**Exercise directions:**
Count the lines below that include the word "computer" and write that number alone.

Collected data:
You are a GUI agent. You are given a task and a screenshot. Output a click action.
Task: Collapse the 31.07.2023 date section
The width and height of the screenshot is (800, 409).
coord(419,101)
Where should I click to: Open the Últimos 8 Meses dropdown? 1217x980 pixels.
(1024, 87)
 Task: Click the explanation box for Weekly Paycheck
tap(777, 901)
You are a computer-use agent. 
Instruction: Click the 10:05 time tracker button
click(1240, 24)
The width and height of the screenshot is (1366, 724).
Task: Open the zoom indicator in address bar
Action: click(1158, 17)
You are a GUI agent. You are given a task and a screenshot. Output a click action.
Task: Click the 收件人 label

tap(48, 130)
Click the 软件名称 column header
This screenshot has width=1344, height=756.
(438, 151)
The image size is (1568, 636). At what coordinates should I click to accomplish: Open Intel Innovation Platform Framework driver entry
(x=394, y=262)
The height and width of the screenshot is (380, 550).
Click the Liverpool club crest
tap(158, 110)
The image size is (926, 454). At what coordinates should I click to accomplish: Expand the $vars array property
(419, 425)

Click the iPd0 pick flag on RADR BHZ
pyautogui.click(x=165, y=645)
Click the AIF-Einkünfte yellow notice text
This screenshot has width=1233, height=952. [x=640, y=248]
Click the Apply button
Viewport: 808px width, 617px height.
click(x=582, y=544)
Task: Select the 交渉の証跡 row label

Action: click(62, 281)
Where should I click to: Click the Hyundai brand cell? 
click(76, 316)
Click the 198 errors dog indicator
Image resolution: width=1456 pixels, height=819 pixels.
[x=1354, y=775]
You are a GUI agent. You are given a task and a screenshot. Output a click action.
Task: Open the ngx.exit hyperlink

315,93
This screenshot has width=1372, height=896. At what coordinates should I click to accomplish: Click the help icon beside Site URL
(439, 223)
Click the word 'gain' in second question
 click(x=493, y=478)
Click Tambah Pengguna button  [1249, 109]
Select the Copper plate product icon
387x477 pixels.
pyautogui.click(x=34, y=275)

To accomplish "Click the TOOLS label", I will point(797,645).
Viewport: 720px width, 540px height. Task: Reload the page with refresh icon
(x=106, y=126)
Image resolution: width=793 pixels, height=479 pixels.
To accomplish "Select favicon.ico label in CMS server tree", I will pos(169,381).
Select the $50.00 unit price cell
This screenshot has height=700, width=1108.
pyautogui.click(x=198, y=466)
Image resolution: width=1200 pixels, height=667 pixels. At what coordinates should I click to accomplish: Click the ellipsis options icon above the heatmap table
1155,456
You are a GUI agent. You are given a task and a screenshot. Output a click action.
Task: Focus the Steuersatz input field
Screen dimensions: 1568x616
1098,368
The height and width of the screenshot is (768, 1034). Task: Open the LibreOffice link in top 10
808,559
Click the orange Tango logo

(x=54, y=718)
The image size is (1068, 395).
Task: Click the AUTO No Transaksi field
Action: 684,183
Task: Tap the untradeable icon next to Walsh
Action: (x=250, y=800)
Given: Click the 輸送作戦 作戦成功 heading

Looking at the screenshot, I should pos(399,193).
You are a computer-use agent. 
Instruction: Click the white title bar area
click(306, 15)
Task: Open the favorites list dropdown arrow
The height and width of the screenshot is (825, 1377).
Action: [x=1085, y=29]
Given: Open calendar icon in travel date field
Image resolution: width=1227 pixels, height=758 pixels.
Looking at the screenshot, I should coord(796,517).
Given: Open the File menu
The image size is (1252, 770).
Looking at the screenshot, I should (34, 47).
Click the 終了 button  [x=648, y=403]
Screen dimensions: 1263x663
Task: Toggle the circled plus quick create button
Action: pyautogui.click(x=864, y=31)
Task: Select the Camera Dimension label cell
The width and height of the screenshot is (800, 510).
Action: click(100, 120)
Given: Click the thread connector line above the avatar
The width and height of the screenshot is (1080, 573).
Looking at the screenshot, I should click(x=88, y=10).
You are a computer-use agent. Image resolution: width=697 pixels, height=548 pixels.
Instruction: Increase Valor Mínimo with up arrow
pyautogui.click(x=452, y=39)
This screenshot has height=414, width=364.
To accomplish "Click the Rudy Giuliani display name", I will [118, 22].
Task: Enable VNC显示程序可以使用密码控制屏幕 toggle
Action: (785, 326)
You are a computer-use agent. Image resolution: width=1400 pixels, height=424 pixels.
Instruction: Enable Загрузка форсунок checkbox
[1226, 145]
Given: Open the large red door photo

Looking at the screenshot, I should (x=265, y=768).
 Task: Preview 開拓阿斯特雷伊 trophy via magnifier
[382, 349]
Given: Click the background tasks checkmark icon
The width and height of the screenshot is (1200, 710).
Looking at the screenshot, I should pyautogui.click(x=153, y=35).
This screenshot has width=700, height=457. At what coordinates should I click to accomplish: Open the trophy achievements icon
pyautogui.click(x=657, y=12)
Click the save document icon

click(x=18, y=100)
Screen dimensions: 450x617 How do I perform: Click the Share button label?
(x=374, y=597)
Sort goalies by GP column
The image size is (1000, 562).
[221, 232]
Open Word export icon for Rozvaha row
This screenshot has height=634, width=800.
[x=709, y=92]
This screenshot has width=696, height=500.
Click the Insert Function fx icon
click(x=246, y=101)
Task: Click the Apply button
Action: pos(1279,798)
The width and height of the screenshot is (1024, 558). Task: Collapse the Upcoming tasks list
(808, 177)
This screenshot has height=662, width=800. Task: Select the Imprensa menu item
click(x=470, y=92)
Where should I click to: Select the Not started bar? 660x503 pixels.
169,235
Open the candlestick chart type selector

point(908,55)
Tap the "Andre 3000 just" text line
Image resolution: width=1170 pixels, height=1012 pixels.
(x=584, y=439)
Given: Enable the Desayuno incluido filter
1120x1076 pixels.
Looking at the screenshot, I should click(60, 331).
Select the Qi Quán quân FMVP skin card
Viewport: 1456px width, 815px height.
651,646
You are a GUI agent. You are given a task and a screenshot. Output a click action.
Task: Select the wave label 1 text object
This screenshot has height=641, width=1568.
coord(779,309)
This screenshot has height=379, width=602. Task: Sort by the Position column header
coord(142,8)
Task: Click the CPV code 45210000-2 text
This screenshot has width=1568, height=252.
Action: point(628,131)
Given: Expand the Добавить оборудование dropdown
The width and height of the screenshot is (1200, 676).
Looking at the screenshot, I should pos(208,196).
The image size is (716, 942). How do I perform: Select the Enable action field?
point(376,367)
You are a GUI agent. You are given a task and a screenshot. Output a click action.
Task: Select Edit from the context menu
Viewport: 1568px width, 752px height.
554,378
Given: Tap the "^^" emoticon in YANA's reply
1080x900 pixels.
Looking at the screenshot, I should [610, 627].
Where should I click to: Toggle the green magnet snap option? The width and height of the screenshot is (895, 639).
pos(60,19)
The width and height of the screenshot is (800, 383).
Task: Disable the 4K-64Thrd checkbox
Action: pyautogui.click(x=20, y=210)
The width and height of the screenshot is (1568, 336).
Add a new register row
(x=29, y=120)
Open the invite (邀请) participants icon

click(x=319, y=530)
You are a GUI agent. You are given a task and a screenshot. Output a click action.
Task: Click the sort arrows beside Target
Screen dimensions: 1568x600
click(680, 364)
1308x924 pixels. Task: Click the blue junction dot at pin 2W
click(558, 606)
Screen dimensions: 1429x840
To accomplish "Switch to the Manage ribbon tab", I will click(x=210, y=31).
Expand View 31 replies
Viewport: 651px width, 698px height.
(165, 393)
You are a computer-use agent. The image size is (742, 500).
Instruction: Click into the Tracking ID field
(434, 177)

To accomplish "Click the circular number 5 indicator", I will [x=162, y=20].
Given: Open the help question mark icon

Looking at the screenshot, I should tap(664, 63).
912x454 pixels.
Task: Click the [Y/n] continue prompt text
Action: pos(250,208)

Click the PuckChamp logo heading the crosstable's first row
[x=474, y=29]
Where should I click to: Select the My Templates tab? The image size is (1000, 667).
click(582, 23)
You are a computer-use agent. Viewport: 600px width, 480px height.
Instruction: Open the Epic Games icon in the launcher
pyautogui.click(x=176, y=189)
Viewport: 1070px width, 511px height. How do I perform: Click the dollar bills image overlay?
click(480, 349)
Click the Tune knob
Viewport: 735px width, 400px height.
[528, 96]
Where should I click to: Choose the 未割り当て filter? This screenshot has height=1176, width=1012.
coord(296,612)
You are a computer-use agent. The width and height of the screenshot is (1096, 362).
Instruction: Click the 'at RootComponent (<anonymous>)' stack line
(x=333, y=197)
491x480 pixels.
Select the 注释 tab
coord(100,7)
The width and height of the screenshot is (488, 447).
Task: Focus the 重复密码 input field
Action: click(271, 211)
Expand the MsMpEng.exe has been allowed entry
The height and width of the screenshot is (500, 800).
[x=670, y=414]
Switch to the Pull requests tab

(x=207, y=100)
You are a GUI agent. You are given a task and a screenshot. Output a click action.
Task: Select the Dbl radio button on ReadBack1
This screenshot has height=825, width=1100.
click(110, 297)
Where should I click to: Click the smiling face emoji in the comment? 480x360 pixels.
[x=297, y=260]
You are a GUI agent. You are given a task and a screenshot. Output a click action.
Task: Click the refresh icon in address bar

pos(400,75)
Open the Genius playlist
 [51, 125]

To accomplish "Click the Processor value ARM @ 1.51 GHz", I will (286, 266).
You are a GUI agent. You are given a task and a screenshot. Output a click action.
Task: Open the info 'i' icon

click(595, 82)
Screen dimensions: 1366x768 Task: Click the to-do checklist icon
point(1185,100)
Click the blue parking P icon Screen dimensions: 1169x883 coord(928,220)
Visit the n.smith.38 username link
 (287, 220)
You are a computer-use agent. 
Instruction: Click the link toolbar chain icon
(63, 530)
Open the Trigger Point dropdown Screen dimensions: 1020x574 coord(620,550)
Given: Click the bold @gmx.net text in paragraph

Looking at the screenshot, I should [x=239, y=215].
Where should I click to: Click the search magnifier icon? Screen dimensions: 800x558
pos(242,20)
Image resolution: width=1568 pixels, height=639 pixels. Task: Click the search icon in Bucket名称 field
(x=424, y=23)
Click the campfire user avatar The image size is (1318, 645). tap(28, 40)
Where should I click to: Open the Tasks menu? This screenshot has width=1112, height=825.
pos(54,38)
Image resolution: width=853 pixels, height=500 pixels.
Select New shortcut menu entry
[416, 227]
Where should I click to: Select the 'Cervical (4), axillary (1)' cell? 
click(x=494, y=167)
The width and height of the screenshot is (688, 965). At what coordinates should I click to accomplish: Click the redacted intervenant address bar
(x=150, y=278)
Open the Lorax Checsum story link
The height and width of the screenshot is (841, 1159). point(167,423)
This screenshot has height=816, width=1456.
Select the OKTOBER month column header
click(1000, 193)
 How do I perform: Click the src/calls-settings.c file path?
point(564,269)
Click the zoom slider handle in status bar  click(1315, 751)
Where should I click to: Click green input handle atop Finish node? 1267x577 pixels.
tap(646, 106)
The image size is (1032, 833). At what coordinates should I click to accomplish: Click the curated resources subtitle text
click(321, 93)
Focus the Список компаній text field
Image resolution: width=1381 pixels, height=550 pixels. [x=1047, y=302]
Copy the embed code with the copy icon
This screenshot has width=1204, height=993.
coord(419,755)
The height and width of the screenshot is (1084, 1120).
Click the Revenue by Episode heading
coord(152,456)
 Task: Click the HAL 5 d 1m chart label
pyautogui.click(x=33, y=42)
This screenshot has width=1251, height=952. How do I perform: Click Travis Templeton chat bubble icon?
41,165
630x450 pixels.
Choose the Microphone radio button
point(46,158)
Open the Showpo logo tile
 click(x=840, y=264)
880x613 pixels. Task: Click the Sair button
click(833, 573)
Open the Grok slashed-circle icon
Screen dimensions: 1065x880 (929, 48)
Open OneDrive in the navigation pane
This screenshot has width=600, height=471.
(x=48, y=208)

**Written response:**
8